CinemaSerf 6/10 Jul 09, 2022
Well I suppose a sequel was bound to happen after the success of the first film, but sadly this isn't a patch on that. Essentially, this is exactly the same film only we substitute a lunar space shuttle for the aircraft. "Ted" (Robert Hays) has been certified (by "Perry Mason" himself - Raymond Burr) after his wartime PTSD finally got the better of him - or, perhaps because he was just aware of flaws in the systems of the shuttle that the big bosses wanted to overlook. Anyway, he manages to escape custody and get a black-market ticket for the flight that duly goes awry. Can he stop it from crashing into the moon-base and thereby really irking William Shatner's "Murdock"? Most of the cast from the first outing have stuck with this, and there are quite a few entertaining parodies for the likes of Burr, Shatner, Chuck Connors, Bono and Rip Torn but the comedy ship had already sailed. This is a feeble imitation that struggles right from the start to find that sweet spot; the humour is more crass and vulgar delivering more emphasis on the disjointed box office cameos rather than providing us with a decent plot. It's watchable but quite forgettable.
Filipe Manuel Neto 1/10 May 04, 2024
**A sequel that should never have been made because the first film did everything there was to be done.**

After the success of “Airplane”, there was an immediate desire to make a sequel. However, the creators of the first film had serious doubts about this because they felt that they had run out of jokes about airplanes, that the film had done almost everything it could do and that there wasn't really a logical continuation for that work. And I think that feeling had a strong impact on the way this film was imagined: we are no longer on a plane, but on a space shuttle heading to a human colony on the Moon, somewhere in a future where the technologies and clothes are the same as from the period in which the film was made.

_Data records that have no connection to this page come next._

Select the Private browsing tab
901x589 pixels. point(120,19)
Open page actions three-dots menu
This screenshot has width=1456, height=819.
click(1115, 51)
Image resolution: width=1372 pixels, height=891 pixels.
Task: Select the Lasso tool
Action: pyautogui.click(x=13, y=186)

It is Ken Finkleman who directs and scripts, due to the refusal of the original creators to embark on this new project. New direction, new creatives, new team, but the “recipe” used was virtually the same as the previous film: situational comedy, sometimes quite mischievous, in a succession of jokes that may or may not work well and resemble a kind of collage of humorous sketches united by a common thread. The film's humor is reasonably good and I think there was a substantive effort to match the quality of the initial film. However, I believe that the directors/writers of the first film were right when they said that the basic premise was tired, and that it would not be a good idea to make a new film that was too identical.

In fact, the film's atmosphere is very warm, the ideas surrounding space travel are very far-fetched, the dialogues are excessively identical to those of the first film and even some of the best jokes are recycled and reused, in an effort to copy and paste that demonstrates a certain mental laziness. The pacing is decent enough, but the film, in general, doesn't give us an experience that could be said to be satisfactory. In addition to all this, I felt that the film also reuses part of the environments and settings from the first film. That is, if the story is set in the future and inside a lunar shuttle, why on earth does it continue to resemble the interior of a common plane? Once again, laziness, lack of investment in the project and, perhaps, lack of a decent budget.

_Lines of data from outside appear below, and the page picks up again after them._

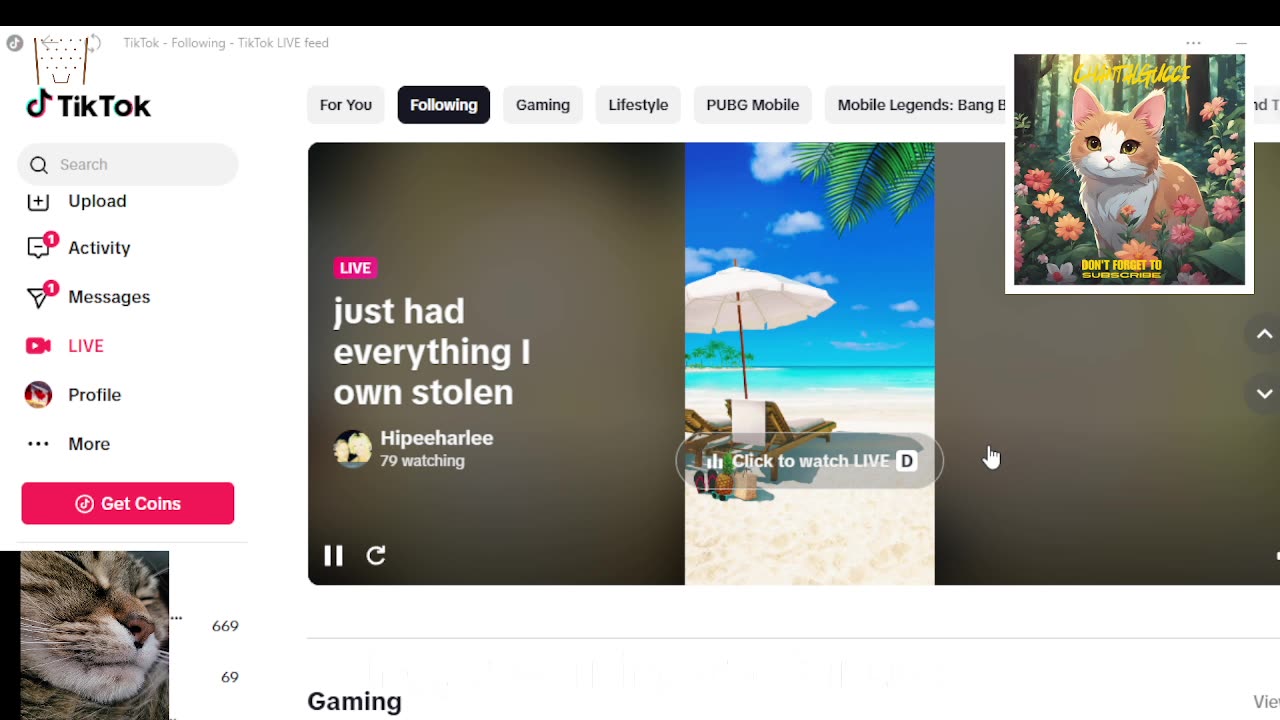Click the TikTok logo
Viewport: 1280px width, 720px height.
[x=88, y=104]
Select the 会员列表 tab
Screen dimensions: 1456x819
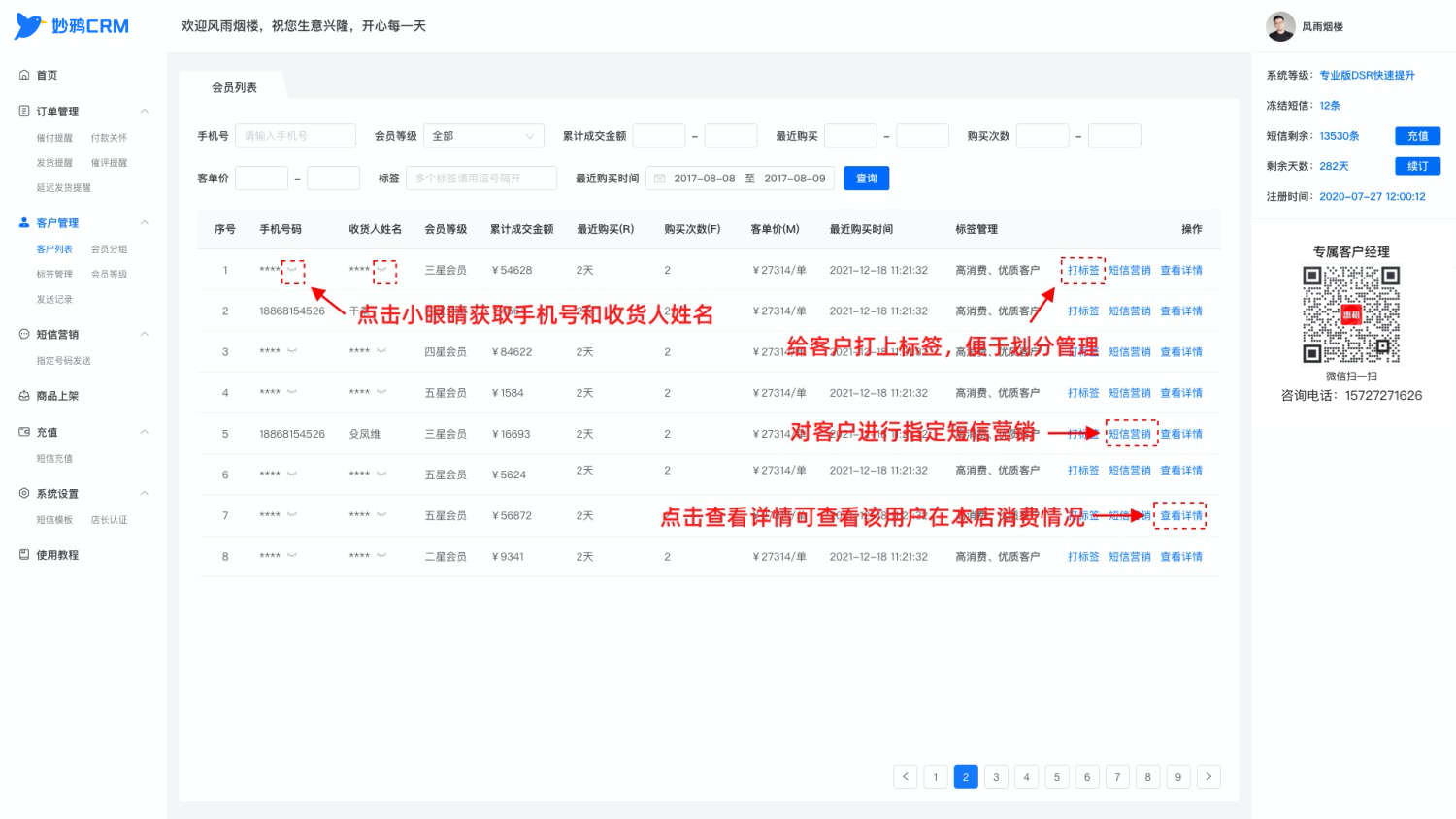(x=235, y=87)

The cast is, to a large extent, the same as what we saw in “Airplane” with the same characters and saying the same jokes, in the same situations. I can't say that the actors didn't try to make an effort and give us a job well done, but I'm sure they received bad material and were part of a project that should never have gotten off the ground. One of the most obvious absences is Leslie Nielsen, an actor veteran enough to have certainly realized that it would be a bad idea to take part in this new film. Robert Hays and Julie Hagerty are back, but they are not that interesting and the work they do is very weak. William Shatner is one of the few actors who deserves a positive rating, and who manages the job well enough.